If you’ve ever talked to people with investment properties and wondered how on earth they can afford not one, but two or three homes, then it may help to understand the concept of negative gearing. The world’s top property tycoons have been taking advantage of negative gearing for years. Donald Trump, Richard Branson, you name them they’ve used it!

The Australia government gives a tax break to anyone with an investment property. The term negative gearing comes from the fact that your interest payments will likely be greater than the rental income you receive from the investment property. In other words, you’re still out of pocket every month. This outstanding amount becomes tax deductible.

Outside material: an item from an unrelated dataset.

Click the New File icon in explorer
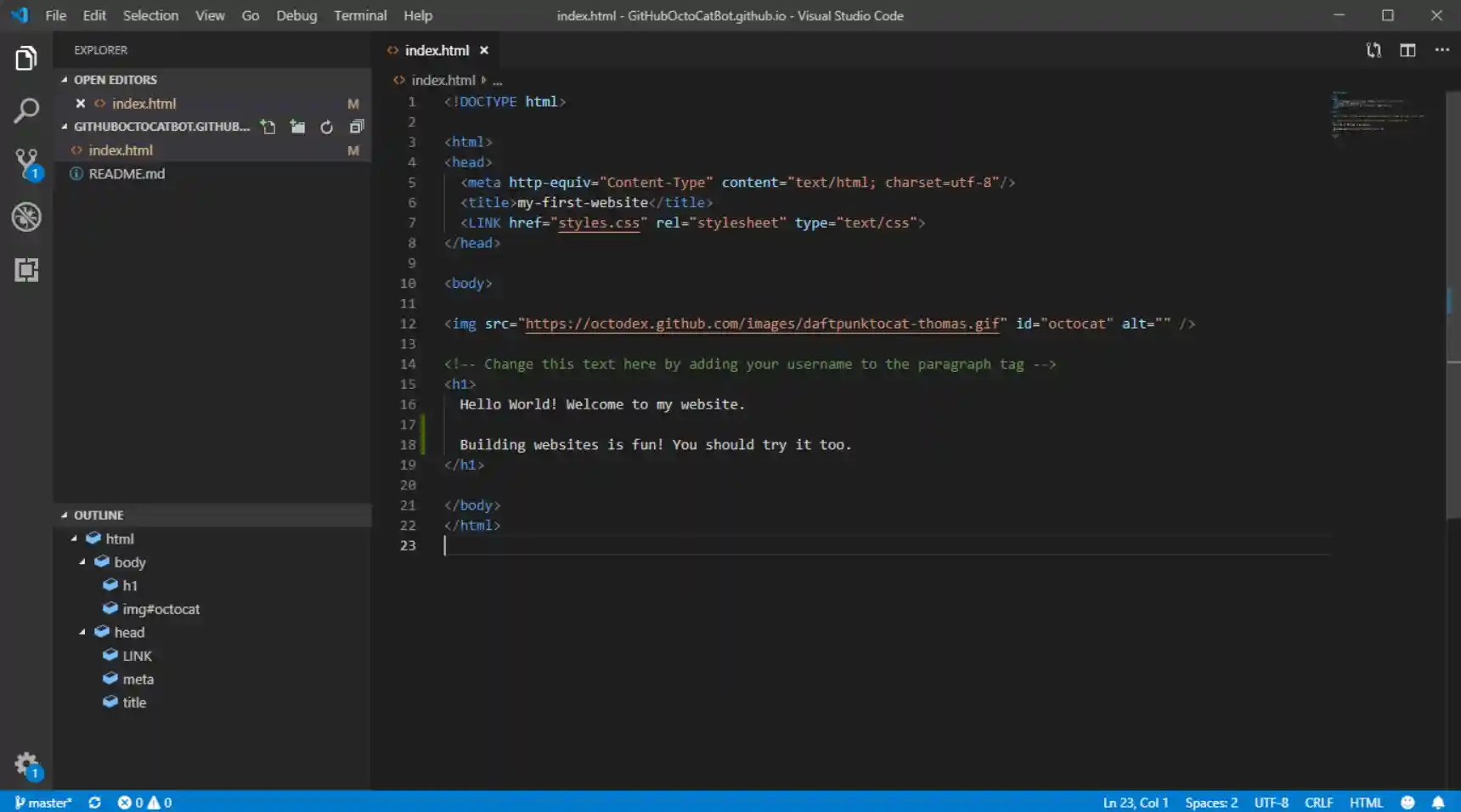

For example, if your rental income is $1600 a month but the mortgage is $2000 a month, that $400 you pay each month is deducted from your taxable salary when the time comes to calculate your tax owed at the end of the financial year. This can save you thousands every year, and you’ll need every cent since you’re losing money on the property. The idea is that the value of the home will increase more than the extra money you are putting into the mortgage every month, so that when the time comes to sell you’ve not only covered your expenses over the years but also made a tidy profit.

Investing in property has been very popular in recent years and many people have used negative gearing to their advantage. However, in the current era of soaring interest rates and increasing inflation, it’s wiser than ever to consult with a financial advisor before taking the plunge. Property investment is not for everybody, and for people with high levels of bad debt you may be better off paying off that debt first.